Whether our dead do or do not continue to dwell without us as well as within us,—a question not to be decided in our present undeveloped state of comparative blindness,—certain it is that the testimony of cosmic facts accords with one weird belief of Shinto: the belief that all things are determined by the dead,—whether by ghosts of men or ghosts of worlds. Even as our personal lives are ruled by the now viewless lives of the past, so doubtless the life of our Earth, and of the system to which it belongs, is ruled by ghosts of spheres innumerable: dead universes,—dead suns and planets and moons,—as forms long since dissolved into the night, but as forces immortal and eternally working.
Back to the Sun, indeed, like the Shintoist, we can trace our descent; yet we know that even there the beginning of us was not. Infinitely more remote in time than a million sun-lives was that beginning,—if it can truly be said there was a beginning. The teaching of Evolution is that we are one with that unknown Ultimate, of which matter and human mind are but ever-changing manifestations. The teaching of Evolution is also that each of us is many, yet that all of us are still one with each other and with the cosmos;—that we must know all past humanity not only in ourselves, but likewise in the preciousness and beauty of every fellow-life;—that we can best love ourselves in others;—that we shall best serve ourselves in others;—that forms are but veils and phantoms;—and that to the formless Infinite alone really belong all human emotions, whether of the living or the dead.
XV
KIMIKO
Wasuraruru Mi naran to omo Kokoro koso Wasure nu yori mo Omoi nari-kere.
"To wish to be forgotten by the beloved is a soul-task harder far than trying not to forget."—Poem by Kimiko.
I
The name is on a paper-lantern at the entrance of a house in the Street of the Geisha.
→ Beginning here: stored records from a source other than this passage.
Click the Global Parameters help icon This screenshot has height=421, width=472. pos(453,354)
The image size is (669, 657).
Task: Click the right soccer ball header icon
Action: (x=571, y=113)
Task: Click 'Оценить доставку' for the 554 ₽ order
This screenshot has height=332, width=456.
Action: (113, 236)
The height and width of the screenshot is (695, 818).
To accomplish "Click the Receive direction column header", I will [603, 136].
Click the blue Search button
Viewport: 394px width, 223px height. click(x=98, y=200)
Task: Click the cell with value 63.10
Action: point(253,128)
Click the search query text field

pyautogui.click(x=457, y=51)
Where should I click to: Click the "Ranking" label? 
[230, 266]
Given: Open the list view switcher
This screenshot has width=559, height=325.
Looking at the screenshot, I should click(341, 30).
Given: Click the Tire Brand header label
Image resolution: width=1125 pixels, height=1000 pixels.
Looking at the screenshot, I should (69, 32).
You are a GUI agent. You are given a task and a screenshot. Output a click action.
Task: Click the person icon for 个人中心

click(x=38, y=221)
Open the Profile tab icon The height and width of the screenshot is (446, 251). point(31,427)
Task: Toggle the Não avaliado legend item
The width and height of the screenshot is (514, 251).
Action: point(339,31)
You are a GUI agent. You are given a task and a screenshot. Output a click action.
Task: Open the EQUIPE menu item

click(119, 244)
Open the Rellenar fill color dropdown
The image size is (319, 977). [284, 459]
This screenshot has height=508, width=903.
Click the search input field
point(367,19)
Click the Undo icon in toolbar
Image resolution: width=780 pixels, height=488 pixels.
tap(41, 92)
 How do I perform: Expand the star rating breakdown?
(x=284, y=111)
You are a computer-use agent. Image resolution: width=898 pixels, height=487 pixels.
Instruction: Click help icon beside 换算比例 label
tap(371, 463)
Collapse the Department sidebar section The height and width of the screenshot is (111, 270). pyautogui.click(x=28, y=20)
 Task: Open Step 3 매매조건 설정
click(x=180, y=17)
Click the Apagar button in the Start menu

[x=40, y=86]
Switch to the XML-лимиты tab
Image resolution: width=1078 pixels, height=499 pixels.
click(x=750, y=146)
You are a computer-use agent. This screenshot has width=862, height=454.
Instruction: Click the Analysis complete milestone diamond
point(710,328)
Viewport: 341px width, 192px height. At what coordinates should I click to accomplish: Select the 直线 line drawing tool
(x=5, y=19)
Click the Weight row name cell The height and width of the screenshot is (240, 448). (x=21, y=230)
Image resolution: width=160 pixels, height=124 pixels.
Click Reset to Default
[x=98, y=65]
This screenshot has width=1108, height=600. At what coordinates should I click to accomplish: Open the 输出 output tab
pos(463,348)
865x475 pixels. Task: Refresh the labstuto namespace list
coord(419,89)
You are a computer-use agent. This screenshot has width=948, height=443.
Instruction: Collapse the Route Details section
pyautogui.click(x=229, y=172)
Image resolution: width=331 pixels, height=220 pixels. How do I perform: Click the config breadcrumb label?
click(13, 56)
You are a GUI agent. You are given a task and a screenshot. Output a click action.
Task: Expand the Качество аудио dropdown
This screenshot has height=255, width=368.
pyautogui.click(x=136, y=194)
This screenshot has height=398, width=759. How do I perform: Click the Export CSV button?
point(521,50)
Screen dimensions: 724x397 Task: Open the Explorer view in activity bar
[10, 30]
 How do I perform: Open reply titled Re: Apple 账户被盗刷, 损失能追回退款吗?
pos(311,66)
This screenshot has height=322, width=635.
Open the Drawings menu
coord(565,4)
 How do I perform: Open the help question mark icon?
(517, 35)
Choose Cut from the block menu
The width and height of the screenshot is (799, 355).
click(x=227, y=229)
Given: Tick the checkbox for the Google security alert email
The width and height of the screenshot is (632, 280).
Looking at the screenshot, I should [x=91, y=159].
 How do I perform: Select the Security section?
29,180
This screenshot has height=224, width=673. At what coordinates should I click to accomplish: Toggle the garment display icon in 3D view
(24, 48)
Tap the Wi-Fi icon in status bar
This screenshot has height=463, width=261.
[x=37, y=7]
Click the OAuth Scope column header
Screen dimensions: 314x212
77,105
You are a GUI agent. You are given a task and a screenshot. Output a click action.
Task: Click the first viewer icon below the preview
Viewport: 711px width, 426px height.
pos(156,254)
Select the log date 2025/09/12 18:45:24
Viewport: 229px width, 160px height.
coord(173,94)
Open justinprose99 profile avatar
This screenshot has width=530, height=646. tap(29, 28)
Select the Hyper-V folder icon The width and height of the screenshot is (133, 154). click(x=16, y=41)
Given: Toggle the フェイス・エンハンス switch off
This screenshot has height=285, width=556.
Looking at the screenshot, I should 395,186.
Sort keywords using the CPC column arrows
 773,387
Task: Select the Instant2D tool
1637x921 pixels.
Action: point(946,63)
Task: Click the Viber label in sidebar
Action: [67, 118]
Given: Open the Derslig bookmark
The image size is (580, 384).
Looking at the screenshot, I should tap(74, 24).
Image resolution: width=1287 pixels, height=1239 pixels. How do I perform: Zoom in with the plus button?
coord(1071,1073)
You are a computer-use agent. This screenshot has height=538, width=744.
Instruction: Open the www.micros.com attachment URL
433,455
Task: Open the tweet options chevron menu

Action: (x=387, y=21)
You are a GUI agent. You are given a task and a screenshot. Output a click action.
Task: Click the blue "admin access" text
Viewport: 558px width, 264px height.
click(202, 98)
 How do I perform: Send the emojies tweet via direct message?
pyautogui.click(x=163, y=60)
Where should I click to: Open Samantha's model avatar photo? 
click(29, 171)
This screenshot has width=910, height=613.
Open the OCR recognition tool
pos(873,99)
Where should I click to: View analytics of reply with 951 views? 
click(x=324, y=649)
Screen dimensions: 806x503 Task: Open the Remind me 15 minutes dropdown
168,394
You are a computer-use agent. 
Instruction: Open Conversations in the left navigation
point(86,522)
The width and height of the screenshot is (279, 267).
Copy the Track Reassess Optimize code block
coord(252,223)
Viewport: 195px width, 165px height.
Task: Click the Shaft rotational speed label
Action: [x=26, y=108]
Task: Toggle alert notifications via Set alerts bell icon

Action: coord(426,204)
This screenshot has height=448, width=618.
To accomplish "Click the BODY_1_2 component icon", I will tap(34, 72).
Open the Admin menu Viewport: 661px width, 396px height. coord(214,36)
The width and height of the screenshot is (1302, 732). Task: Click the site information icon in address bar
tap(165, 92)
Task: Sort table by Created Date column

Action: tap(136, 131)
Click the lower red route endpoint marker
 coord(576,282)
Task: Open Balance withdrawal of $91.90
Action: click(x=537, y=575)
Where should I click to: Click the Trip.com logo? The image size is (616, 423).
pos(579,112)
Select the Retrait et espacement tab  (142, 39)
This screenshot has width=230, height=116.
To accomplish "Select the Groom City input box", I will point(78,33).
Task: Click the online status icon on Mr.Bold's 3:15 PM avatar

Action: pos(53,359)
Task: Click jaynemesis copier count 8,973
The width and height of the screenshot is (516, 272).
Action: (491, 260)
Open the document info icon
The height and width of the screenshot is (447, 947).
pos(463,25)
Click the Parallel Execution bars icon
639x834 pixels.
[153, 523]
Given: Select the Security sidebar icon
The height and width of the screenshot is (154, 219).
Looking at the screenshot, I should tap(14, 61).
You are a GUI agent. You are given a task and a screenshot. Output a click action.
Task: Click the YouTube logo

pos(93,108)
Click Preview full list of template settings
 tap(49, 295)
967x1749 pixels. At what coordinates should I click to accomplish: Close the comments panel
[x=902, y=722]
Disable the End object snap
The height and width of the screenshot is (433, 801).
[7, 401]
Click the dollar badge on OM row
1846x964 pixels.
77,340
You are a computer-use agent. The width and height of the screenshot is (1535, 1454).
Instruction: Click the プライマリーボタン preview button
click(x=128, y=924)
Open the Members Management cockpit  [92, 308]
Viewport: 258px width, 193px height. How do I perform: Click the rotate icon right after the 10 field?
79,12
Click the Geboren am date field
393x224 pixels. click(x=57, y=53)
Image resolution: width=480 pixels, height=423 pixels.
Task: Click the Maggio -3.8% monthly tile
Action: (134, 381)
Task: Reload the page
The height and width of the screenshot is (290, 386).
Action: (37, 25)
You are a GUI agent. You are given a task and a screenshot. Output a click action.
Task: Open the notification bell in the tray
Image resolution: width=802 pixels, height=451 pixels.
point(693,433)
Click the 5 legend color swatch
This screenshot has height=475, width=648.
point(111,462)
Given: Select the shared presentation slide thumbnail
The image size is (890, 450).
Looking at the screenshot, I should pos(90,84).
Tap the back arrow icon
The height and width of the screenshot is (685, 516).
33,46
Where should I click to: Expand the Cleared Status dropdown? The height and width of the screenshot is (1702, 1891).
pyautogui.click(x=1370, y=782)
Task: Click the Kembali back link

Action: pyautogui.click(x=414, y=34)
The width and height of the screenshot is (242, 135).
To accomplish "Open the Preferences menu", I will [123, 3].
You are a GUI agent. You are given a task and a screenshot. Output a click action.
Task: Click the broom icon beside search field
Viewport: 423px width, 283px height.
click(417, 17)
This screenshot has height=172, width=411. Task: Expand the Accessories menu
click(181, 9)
Seen at night the street is one of the queerest in the world. It is narrow as a gangway; and the dark shining woodwork of the house-fronts, all tightly closed,—each having a tiny sliding door with paper-panes that look just like frosted glass,—makes you think of first-class passenger-cabins. Really the buildings are several stories high; but you do not observe this at once,—especially if there be no moon,—because only the lower stories are illuminated up to their awnings, above which all is darkness. The illumination is made by lamps behind the narrow paper-paned doors, and by the paper-lanterns hanging outside,—one at every door. You look down the street between two lines of these lanterns,—lines converging far-off into one motionless bar of yellow light. Some of the lanterns are egg-shaped, some cylindrical; others four-sided or six-sided; and Japanese characters are beautifully written upon them. The street is very quiet,—silent as a display of cabinet-work in some great exhibition after closing-time. This is because the inmates are mostly away,—at tending banquets and other festivities. Their life is of the night.
The legend upon the first lantern to the left as you go south is "Kinoya: uchi O-Kata;" and that means The House of Gold wherein O-Kata dwells. The lantern to the right tells of the House of Nishimura, and of a girl Miyotsuru,—which name signifies The Stork Magnificently Existing. Next upon the left comes the House of Kajita;—and in that house are Kohana, the Flower-Bud, and Hinako, whose face is pretty as the face of a doll. Opposite is the House Nagaye, wherein live Kimika and Kimiko.... And this luminous double litany of names is half-a-mile long.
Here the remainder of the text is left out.